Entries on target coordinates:
· · ·

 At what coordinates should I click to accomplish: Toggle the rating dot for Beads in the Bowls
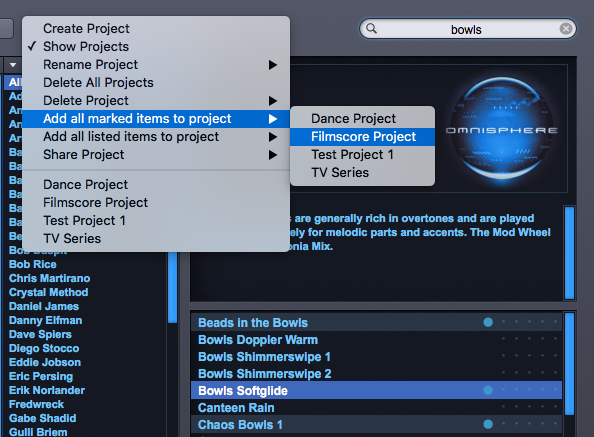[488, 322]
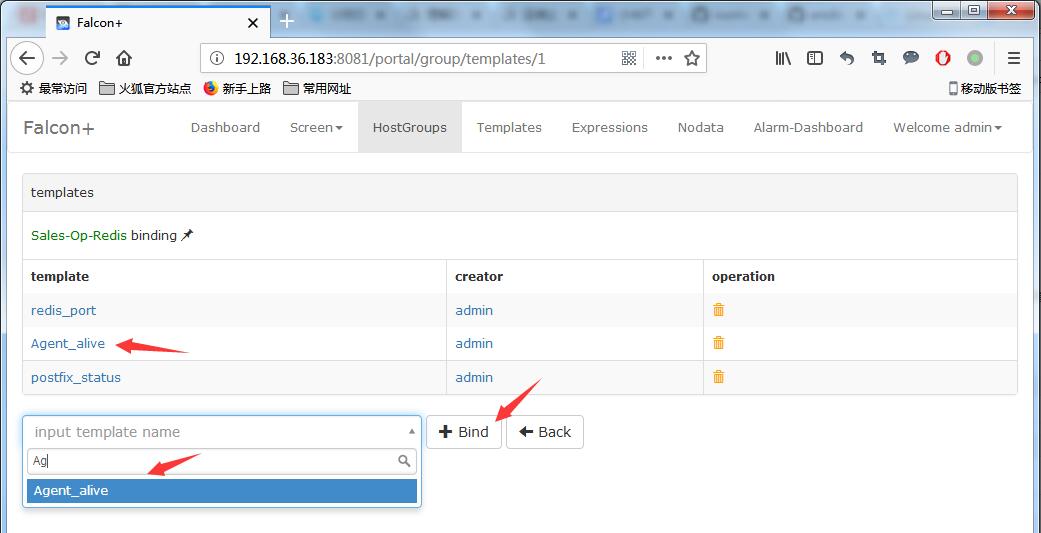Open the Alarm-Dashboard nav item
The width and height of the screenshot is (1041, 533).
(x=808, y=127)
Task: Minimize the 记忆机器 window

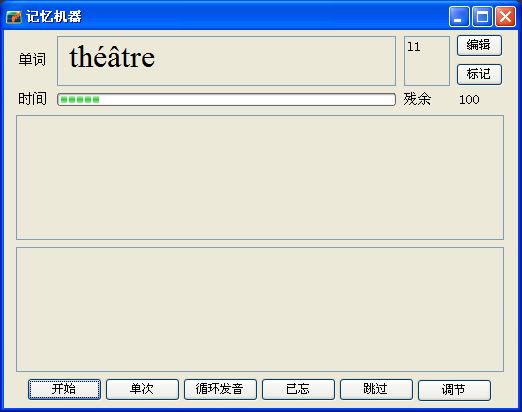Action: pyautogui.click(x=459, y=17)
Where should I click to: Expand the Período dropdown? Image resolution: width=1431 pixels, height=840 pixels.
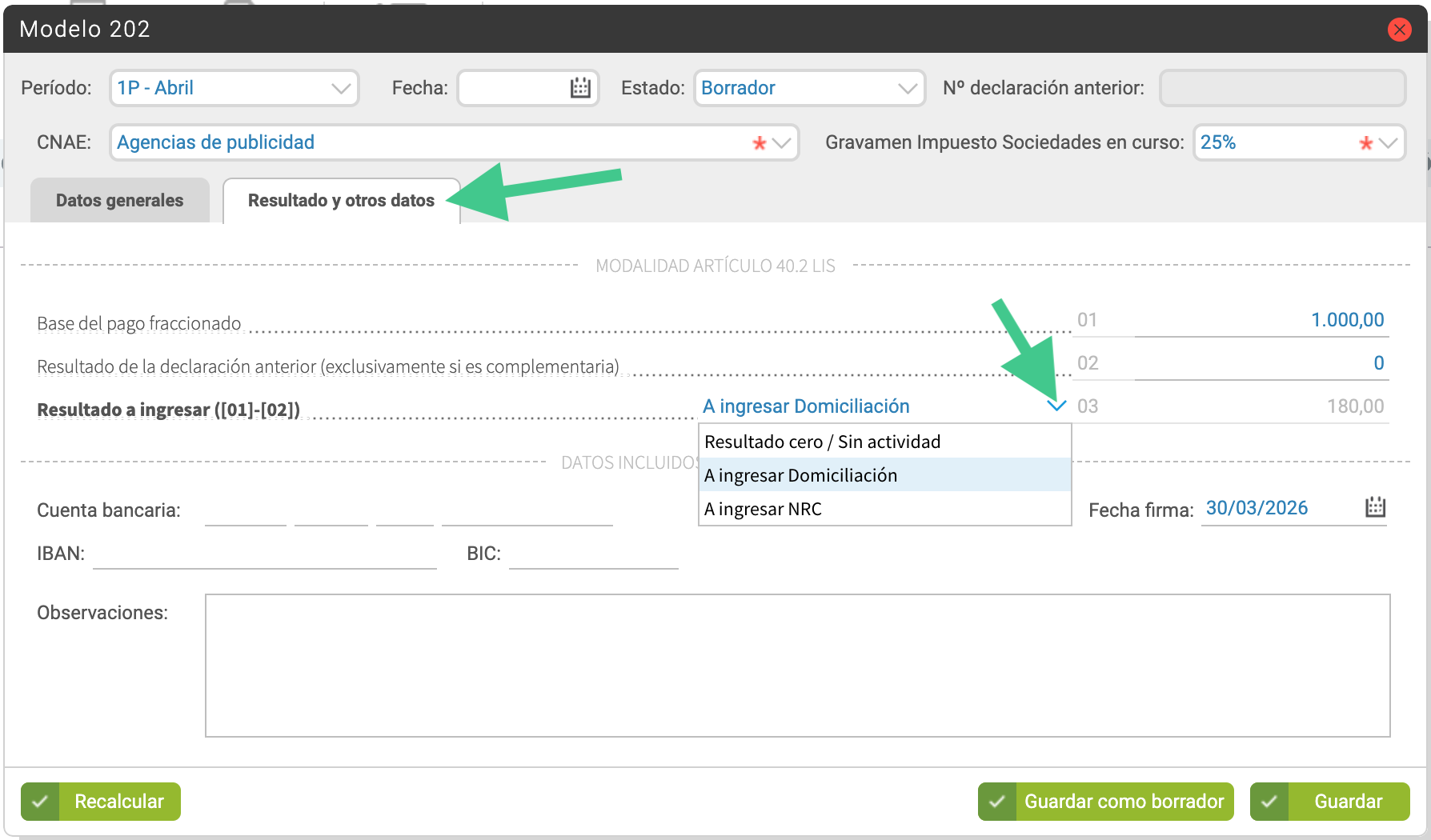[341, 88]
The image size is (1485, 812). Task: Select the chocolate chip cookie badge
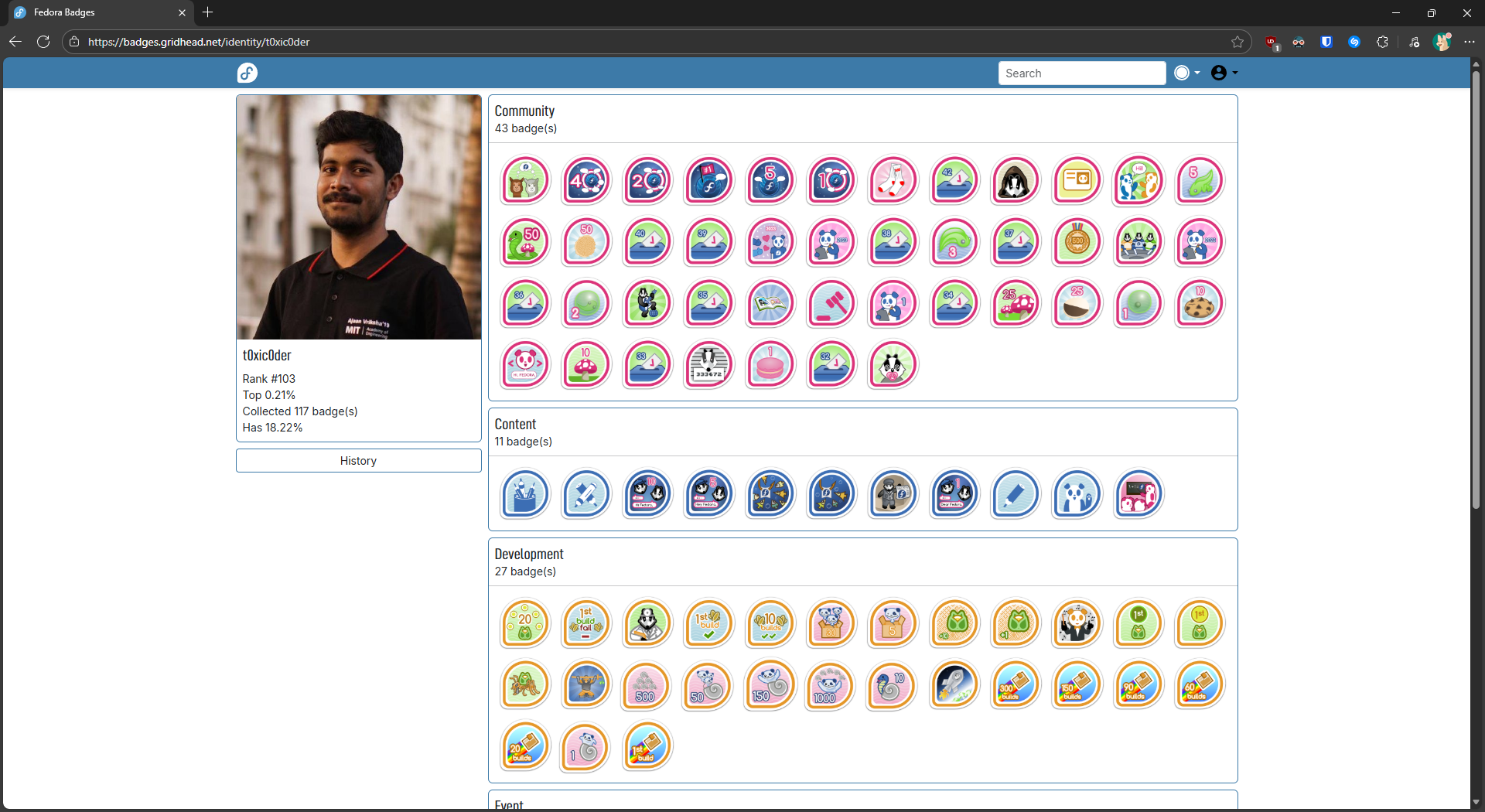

· · ·

» Job: Copy out each line of the entries above that contains the word "Task".

» Exercise response:
Task: Minimize the 记忆机器 window
The image size is (1485, 812). Task: Select the chocolate chip cookie badge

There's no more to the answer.